Task prompt
Copy out the records below word for word, beginning at the line that contains "Task: Click the Docker whale icon in taskbar" and stopping after the line that contains "Viewport: 458px width, 286px".

Records provided
========================

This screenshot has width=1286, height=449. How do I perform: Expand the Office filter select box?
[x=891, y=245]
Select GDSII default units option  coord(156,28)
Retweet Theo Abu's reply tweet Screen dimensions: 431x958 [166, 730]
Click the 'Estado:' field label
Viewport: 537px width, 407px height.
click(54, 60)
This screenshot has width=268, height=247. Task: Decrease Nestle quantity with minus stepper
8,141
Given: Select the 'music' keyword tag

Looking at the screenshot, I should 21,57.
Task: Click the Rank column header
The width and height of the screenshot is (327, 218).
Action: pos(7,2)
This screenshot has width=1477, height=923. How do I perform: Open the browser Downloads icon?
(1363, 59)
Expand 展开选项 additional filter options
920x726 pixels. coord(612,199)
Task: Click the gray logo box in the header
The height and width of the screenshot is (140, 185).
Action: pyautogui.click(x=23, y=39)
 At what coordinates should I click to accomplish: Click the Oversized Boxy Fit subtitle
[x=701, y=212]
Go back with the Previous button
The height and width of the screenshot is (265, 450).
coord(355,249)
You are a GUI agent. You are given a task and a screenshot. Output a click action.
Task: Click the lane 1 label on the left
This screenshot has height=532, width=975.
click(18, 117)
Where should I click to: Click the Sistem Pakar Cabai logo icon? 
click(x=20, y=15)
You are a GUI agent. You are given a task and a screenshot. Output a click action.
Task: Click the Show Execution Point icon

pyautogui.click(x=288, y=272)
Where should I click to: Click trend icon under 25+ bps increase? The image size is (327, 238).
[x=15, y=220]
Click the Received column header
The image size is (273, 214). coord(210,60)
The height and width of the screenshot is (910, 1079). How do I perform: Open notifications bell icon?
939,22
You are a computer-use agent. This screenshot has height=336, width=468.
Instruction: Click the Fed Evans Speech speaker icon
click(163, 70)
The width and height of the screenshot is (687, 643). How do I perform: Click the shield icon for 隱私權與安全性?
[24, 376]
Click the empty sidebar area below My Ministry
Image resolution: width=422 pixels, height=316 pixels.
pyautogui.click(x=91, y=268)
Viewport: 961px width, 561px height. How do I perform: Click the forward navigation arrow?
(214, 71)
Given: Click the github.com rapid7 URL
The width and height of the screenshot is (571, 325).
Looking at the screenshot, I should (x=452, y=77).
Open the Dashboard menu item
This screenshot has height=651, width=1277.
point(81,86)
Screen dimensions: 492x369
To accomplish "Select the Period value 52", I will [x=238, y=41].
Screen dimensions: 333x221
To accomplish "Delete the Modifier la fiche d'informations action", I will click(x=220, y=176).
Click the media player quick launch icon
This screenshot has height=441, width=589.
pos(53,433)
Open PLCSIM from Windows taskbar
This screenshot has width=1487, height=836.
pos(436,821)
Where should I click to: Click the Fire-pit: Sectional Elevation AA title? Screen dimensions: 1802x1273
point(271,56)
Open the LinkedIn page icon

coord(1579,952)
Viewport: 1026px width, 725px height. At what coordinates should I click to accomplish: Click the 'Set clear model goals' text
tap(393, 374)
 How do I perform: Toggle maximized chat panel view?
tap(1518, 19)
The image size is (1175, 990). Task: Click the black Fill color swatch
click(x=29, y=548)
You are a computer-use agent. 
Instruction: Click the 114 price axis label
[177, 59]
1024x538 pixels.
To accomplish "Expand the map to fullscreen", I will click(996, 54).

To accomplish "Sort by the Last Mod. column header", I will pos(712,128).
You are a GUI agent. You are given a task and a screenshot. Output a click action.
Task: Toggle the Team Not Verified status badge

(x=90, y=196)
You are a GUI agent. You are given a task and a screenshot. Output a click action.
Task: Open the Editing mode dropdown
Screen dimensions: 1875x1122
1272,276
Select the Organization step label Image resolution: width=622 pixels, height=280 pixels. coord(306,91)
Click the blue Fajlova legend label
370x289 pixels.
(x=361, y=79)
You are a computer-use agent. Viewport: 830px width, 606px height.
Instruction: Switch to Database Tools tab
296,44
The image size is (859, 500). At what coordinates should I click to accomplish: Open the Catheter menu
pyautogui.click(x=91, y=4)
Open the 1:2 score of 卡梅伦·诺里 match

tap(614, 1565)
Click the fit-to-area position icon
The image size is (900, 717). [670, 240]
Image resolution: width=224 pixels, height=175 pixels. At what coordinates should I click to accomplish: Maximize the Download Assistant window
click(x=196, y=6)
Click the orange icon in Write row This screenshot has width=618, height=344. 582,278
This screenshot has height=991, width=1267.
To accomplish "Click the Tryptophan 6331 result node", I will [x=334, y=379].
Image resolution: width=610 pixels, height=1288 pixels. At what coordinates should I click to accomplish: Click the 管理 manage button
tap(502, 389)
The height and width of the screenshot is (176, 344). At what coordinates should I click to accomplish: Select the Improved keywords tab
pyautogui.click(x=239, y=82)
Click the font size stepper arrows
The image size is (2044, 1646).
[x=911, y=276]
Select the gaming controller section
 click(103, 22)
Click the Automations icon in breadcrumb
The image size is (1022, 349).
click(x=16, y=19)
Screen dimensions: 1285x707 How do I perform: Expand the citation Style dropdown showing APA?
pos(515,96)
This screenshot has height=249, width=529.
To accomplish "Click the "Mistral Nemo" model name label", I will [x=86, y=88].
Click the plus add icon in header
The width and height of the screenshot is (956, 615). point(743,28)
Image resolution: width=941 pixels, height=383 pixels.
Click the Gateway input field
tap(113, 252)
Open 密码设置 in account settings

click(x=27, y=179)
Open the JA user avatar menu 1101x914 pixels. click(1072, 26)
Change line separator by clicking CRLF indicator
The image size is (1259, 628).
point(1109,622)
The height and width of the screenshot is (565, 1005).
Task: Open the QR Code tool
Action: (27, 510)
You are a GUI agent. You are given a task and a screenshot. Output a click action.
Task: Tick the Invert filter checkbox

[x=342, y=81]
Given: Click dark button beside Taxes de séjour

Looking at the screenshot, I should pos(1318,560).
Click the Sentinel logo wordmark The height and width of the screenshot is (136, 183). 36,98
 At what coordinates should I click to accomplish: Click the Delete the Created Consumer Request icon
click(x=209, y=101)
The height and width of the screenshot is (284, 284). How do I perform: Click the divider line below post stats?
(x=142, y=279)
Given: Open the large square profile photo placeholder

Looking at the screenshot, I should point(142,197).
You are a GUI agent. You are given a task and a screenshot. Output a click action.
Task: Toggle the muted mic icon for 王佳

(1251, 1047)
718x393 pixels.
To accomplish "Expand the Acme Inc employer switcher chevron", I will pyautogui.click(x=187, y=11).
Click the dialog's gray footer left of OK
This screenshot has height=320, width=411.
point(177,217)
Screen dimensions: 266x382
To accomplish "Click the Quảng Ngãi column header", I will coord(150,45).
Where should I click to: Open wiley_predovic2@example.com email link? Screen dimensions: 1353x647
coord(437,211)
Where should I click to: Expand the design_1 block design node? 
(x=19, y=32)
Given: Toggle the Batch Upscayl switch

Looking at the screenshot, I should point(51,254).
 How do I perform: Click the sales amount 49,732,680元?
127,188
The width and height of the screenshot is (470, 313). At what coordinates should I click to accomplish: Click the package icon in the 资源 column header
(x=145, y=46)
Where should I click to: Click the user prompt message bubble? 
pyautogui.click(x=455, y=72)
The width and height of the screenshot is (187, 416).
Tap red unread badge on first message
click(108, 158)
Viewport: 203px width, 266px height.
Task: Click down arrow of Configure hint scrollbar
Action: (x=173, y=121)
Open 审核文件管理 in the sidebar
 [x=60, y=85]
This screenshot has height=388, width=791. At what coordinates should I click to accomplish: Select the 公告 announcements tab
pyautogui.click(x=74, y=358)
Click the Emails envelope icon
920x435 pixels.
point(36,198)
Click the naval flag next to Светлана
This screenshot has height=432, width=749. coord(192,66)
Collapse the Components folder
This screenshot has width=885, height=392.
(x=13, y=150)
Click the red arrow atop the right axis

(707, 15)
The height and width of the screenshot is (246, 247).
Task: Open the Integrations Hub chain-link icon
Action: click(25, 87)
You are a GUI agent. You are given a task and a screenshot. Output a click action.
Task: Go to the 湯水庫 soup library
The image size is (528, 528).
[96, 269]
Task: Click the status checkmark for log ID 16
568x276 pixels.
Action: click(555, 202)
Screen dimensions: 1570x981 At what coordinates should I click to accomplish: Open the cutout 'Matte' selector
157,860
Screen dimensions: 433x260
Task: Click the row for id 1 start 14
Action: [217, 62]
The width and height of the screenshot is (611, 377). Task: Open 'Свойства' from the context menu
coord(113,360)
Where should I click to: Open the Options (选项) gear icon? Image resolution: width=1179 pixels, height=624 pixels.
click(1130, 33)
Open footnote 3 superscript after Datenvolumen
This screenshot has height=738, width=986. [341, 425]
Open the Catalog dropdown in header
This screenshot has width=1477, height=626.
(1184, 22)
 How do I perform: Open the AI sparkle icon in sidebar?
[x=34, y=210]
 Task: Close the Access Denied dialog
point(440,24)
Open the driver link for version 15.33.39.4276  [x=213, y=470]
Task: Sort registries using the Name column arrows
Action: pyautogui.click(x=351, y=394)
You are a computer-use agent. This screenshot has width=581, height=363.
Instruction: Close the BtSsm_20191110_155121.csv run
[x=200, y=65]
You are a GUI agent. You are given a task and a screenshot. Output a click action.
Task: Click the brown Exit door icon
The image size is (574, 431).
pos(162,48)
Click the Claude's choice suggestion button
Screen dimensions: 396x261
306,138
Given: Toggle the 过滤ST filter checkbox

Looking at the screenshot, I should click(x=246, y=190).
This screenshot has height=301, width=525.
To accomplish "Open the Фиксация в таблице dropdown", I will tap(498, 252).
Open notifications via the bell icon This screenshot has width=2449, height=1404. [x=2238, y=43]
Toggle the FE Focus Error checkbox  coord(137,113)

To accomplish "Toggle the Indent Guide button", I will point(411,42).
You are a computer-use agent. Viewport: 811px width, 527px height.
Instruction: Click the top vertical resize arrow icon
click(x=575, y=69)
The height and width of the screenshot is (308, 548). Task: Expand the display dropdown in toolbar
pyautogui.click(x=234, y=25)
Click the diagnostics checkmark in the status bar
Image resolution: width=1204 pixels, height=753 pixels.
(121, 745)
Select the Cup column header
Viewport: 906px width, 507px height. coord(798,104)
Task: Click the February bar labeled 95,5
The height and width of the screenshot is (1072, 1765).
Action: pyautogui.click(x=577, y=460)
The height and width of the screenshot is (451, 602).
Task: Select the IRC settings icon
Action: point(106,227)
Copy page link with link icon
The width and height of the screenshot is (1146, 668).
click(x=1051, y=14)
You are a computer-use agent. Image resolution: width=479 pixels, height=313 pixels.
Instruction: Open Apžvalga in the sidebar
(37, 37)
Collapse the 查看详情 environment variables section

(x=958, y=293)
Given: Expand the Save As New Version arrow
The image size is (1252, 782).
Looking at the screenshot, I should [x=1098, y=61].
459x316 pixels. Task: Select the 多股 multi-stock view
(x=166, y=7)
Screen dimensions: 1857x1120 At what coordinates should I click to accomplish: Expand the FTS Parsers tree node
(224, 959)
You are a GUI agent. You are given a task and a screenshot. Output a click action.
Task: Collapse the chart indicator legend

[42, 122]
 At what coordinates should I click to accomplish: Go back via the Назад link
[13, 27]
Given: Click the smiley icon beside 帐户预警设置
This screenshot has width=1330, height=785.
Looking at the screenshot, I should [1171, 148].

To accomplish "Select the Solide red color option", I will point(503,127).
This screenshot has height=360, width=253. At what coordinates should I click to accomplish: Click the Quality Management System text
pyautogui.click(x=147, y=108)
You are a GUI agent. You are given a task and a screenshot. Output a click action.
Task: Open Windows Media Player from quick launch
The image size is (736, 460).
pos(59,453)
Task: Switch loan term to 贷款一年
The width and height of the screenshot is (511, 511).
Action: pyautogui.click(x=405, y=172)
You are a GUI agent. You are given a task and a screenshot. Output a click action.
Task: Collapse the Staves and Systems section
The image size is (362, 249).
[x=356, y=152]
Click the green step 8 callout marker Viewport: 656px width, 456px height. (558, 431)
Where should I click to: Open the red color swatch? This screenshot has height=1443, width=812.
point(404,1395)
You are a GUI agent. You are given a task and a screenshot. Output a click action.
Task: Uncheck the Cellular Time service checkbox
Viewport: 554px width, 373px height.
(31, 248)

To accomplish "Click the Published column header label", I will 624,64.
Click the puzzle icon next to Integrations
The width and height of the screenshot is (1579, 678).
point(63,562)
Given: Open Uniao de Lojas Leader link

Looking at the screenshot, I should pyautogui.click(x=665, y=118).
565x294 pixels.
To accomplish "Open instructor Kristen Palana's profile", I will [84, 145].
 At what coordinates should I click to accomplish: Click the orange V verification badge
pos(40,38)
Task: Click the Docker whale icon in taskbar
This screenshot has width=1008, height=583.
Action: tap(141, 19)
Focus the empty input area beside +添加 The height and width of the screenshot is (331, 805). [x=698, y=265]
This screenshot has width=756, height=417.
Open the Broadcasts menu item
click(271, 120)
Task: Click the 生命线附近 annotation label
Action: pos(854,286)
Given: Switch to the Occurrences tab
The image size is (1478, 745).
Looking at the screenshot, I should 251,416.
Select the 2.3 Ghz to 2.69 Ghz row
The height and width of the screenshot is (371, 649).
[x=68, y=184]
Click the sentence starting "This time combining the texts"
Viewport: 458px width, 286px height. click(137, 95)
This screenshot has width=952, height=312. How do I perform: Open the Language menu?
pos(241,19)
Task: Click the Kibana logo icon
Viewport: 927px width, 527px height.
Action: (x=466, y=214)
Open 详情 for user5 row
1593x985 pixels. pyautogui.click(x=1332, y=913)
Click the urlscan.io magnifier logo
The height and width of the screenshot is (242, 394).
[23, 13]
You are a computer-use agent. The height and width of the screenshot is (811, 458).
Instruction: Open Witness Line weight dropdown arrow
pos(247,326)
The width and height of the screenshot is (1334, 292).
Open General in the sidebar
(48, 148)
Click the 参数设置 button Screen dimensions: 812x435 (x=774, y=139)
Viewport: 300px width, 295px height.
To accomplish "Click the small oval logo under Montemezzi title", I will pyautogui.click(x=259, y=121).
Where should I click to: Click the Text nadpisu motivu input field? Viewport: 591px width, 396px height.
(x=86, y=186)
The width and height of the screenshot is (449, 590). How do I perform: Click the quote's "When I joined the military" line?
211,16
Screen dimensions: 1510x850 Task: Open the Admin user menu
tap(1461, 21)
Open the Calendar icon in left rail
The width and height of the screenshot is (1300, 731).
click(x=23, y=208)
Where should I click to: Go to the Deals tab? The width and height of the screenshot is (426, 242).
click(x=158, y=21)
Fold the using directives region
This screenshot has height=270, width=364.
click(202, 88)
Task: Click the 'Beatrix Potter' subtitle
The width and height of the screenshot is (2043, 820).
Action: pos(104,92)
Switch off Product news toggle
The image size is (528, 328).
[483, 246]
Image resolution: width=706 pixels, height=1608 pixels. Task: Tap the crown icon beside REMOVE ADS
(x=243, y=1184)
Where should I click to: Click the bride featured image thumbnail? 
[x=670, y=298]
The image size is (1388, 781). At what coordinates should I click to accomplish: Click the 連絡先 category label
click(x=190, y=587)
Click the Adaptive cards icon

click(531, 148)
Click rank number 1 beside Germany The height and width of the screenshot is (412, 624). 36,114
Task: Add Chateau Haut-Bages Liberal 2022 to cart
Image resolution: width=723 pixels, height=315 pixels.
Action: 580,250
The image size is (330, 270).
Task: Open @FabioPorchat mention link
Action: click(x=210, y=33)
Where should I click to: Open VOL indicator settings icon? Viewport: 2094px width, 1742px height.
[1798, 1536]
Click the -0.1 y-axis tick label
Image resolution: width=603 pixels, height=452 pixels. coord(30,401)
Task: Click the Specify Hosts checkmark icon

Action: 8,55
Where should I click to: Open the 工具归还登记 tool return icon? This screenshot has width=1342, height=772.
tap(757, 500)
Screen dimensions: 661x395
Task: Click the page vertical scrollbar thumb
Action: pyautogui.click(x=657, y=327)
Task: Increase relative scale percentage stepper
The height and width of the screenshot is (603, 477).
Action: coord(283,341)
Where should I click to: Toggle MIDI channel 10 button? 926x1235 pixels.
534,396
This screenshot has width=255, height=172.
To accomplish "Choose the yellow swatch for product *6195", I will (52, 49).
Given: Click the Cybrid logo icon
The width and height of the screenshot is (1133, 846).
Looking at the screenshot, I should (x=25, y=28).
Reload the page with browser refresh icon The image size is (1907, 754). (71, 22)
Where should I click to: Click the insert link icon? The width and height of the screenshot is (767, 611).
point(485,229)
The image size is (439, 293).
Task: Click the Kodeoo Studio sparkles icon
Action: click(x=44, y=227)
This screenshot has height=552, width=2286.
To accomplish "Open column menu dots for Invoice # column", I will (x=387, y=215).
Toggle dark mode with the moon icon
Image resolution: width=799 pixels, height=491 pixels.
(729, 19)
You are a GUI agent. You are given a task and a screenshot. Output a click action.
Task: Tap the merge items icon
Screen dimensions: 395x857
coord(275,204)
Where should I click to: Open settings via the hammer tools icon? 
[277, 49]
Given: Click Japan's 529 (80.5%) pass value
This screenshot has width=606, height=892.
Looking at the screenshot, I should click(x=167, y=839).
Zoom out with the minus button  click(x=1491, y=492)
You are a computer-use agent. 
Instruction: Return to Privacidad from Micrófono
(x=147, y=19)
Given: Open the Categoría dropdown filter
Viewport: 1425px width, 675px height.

========================

Final result
Task: Click the Docker whale icon in taskbar
This screenshot has width=1008, height=583.
Action: tap(141, 19)
Focus the empty input area beside +添加 The height and width of the screenshot is (331, 805). [x=698, y=265]
This screenshot has width=756, height=417.
Open the Broadcasts menu item
click(271, 120)
Task: Click the 生命线附近 annotation label
Action: pos(854,286)
Given: Switch to the Occurrences tab
The image size is (1478, 745).
Looking at the screenshot, I should 251,416.
Select the 2.3 Ghz to 2.69 Ghz row
The height and width of the screenshot is (371, 649).
[x=68, y=184]
Click the sentence starting "This time combining the texts"
Viewport: 458px width, 286px height. click(137, 95)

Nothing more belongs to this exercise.